ところで、戦国大名のハンコすなわち印章は、どれも個性的で魅力的でもある。今回は、戦国大名が用いた印章について考えてみよう。
■印章とは何だろうか
古文書の様式の1つには、印判状というものがある。印判状は、花押の代わりに印章を捺したものである。古代の公文書には官印を捺すことになったが、やがて廃れていき、私印を用いる例もほとんど見られなくなった。
平安末期から鎌倉期にかけて、中国の宋・元から印章を使用する風習が持ち込まれ、禅僧たちが盛んに用いるようになった。しかし、それは絵画に落款(らっかん)として捺すものが多く、武将が印章を用いるようになったのは、おおむね15世紀後半頃からである。
■礼が薄い印判状
印判状は花押よりも礼が薄いため、対等あるいは上位の人物に書状を送る際は用いることが少なく、おおむね領内の民政に関する文書に使用されている。
印章は花押のように手書きする必要がないので、大量に発給する際は便利だった。それゆえ、印章そのものは国主たる大名の象徴であり、やがて権威を帯びるようになった。戦国大名は競って印章のデザイン・形・大きさや印文などに気を配り、それぞれの家印としての性格を高めていったのである。
■諸大名の印章
北条氏は氏綱の代になって、「祿壽應穩」の上に虎のデザインを施した方形の「虎の印」を用いるようになった。印文の「祿壽應穩」は、禄(財産)と寿(生命)が応(まさ)に穏やかであるようにという意味である。
動物を象った印章としては、甲斐の武田信玄(晴信)・勝頼父子が使用した円形の「丸龍の朱印」もよく知られている。
印文については、実にさまざまである。越後の上杉氏は「立願勝軍地蔵・摩利支天・飯繩明神」という仏神の名号を朱印とし、駿河の今川氏は「如律令」という印文を用いた。
徳川家康は「福徳(幸福と利益。財産や幸福に恵まれていること)」、「忠恕(誠実で思いやりのあること)」の印章を用いた。前田利家のように、単に「利家」と自分の名前を彫った印章もある。
■織田信長の「天下布武」印
印章のなかでよく知られているのは、織田信長の「天下布武」印であろう。最初、「天下布武」印は金で製作したが、印影が薄かったので銅を混ぜて作り直したという。
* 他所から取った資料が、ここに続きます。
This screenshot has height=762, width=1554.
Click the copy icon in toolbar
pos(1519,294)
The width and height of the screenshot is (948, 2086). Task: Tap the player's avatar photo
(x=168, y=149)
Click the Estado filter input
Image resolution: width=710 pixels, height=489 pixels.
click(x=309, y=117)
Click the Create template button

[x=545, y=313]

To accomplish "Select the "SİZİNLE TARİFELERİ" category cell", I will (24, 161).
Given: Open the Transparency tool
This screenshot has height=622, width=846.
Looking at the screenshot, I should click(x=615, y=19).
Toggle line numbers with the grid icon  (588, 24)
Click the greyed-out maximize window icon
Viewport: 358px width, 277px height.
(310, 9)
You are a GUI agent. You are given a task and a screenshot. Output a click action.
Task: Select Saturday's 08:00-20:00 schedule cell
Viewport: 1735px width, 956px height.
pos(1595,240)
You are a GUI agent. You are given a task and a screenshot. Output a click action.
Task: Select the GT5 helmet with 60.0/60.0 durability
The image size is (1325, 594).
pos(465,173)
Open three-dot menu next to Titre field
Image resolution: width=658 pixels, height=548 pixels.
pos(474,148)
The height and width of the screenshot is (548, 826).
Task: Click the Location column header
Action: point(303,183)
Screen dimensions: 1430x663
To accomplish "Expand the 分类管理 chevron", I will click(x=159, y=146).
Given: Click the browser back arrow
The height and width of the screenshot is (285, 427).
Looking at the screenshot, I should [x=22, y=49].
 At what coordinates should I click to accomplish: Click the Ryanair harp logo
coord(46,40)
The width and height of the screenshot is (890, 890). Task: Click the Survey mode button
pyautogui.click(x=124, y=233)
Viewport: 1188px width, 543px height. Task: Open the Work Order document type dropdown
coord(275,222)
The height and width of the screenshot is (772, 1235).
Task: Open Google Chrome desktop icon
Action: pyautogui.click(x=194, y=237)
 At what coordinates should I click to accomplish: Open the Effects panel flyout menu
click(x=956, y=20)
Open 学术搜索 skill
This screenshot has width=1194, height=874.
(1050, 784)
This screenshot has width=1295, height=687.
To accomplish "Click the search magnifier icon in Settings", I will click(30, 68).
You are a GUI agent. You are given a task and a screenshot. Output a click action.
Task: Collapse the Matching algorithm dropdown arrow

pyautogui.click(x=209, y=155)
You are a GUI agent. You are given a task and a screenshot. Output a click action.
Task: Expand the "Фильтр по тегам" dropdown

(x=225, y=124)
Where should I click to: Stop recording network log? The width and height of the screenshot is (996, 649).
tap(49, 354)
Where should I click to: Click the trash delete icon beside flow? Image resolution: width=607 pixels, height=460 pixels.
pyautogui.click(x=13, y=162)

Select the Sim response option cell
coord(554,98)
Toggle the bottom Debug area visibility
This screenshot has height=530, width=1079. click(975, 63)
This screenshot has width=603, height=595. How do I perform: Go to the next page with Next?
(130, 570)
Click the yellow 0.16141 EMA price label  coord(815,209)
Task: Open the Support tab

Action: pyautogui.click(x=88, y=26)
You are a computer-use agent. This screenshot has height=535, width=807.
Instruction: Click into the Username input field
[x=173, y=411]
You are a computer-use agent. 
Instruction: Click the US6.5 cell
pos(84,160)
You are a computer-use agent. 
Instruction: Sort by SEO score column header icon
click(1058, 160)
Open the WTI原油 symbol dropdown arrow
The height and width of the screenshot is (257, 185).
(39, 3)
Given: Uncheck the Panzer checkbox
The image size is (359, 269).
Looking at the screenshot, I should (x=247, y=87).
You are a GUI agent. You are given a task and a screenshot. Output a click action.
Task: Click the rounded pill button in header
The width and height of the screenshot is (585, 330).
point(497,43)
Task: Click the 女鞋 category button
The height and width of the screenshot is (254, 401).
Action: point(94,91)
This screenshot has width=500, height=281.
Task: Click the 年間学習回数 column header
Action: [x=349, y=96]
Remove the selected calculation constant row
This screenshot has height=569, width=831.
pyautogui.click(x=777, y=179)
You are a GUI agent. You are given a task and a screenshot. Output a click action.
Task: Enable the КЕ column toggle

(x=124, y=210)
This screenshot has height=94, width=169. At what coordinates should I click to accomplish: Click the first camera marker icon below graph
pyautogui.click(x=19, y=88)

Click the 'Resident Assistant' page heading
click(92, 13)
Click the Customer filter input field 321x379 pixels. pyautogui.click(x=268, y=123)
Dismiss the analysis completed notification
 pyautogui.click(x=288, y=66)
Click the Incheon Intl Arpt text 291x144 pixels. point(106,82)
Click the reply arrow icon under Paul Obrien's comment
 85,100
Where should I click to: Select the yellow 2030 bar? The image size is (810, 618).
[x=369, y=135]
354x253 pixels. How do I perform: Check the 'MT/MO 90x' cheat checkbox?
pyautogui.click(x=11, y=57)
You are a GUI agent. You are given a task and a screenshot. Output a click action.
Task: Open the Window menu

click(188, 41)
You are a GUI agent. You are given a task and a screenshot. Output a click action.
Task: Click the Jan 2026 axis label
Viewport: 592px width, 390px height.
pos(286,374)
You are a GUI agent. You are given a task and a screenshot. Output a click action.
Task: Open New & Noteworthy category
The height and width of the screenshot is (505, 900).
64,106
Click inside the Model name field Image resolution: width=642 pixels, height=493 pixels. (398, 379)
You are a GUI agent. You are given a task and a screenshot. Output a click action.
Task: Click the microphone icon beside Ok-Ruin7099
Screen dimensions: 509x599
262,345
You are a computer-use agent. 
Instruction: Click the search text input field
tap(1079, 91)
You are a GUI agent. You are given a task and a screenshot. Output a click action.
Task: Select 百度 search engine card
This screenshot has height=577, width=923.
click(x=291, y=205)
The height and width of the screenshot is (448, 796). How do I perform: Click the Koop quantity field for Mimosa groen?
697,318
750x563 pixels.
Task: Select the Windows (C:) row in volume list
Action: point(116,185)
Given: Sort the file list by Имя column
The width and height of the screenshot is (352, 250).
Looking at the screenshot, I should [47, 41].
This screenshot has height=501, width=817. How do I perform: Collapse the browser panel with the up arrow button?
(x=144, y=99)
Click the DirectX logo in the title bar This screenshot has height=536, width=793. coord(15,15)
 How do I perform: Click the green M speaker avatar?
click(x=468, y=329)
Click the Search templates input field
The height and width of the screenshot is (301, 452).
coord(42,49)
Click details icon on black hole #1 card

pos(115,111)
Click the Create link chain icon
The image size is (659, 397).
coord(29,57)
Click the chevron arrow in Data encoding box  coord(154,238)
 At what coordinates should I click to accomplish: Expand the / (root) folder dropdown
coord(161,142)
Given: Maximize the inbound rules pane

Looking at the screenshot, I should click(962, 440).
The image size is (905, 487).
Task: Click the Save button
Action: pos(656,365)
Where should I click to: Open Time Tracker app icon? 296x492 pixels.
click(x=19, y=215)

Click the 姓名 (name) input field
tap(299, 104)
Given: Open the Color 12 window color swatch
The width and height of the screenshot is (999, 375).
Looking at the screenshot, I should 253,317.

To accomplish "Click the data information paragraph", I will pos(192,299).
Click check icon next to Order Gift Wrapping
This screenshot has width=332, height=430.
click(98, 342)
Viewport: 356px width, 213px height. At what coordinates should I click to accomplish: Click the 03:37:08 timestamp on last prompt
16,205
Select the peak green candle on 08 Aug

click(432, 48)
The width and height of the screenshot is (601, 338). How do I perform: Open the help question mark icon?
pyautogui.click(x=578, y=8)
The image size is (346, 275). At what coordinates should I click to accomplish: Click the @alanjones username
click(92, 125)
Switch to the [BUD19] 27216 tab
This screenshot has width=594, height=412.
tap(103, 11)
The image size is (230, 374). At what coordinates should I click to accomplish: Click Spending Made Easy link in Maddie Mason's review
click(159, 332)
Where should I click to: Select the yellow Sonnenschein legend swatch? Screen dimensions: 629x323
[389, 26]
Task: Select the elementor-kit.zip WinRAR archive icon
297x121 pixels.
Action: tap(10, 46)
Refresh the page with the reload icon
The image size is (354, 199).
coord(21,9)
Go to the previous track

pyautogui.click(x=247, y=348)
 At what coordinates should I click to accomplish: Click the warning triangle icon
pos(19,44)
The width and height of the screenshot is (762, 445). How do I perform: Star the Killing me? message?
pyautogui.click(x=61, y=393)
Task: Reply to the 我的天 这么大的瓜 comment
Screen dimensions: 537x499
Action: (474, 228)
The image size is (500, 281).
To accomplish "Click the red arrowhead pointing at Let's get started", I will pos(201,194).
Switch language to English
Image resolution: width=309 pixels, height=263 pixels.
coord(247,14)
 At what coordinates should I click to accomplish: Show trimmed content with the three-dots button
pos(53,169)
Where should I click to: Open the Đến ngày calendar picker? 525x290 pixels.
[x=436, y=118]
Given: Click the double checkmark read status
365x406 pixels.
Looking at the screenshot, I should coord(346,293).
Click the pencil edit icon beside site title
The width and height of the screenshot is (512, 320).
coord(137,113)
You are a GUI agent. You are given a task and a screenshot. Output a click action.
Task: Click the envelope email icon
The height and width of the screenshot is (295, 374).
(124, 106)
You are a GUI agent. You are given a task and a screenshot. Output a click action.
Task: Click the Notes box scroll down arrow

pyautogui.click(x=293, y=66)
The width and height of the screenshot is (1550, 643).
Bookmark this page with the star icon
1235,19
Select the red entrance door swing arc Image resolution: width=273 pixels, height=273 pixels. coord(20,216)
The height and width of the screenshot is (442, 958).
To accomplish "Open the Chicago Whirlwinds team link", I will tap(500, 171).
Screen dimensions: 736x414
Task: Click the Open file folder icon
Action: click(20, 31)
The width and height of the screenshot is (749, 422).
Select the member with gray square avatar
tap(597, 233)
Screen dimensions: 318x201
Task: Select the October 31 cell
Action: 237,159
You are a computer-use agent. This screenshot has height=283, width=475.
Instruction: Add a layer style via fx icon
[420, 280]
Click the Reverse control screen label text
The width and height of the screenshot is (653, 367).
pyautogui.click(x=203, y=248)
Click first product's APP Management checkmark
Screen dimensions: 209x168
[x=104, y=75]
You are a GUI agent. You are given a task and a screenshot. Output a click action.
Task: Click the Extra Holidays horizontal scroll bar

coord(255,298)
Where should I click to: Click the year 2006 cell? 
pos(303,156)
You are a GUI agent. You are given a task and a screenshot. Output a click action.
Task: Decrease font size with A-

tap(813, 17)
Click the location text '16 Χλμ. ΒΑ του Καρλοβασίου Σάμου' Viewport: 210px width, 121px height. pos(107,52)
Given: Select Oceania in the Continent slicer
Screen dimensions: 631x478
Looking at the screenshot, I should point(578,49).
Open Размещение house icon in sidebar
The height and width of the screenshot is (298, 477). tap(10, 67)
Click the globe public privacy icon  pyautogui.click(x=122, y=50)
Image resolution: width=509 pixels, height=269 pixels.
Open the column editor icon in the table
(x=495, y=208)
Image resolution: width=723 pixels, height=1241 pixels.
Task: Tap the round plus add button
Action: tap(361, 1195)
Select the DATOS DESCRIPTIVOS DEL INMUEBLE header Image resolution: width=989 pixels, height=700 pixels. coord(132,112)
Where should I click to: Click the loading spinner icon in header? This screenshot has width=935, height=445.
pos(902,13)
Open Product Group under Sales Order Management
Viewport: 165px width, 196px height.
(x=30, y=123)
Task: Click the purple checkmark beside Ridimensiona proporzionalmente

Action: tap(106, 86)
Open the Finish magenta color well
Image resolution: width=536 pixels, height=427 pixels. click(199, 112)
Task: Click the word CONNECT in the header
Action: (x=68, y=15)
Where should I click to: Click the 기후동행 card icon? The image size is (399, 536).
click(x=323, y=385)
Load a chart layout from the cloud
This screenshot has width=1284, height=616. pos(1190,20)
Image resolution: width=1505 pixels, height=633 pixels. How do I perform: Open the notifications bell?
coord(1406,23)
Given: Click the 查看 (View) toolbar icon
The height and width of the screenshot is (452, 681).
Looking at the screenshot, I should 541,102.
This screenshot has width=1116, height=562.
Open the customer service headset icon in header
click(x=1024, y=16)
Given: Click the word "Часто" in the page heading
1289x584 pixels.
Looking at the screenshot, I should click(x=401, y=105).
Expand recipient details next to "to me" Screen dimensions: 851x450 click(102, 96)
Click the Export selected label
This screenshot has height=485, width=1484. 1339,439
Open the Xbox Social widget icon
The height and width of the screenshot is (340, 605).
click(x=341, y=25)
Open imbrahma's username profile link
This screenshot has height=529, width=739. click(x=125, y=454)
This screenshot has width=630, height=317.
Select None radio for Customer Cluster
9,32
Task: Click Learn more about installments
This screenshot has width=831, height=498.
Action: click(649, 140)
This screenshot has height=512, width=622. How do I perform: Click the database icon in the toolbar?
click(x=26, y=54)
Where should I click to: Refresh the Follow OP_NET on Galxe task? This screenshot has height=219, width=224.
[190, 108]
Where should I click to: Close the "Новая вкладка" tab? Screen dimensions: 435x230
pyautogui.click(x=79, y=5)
「天下布武」印は永禄10年11月に美濃・斎藤氏を討った頃から使用しており、信長は少なくともこの頃から上洛を志向したと考えられる(実際の上洛は翌年の9月)。なぜ信長は「天下布武」という文字を選んだのか。
「天下布武」という文字を選んだのは、政秀寺の開山の沢彦宗恩という僧侶である。当初、信長は「天下布武」という4文字を嫌っていたという。そこで、沢彦は中国では4文字の印文は普通に用いられていると助言したと伝わる。
なお、当時の天下は日本全国を指すのではなく、京都を中心とした五畿内を意味する。
■ユニークな印章
余談ながら、印判状は男性だけの専売特許ではない。今川氏親の妻・寿桂尼(印文「帰」)や赤松政則の後妻・洞松院尼(印文「釈」)も印章を用いて、文書を発給していた。また、黒田孝高・長政父子や細川忠興の印章は、印文にローマ字を彫っている。
印章には、それぞれに深い意味が込められていた。それらの意味を確認するだけでもおもしろい。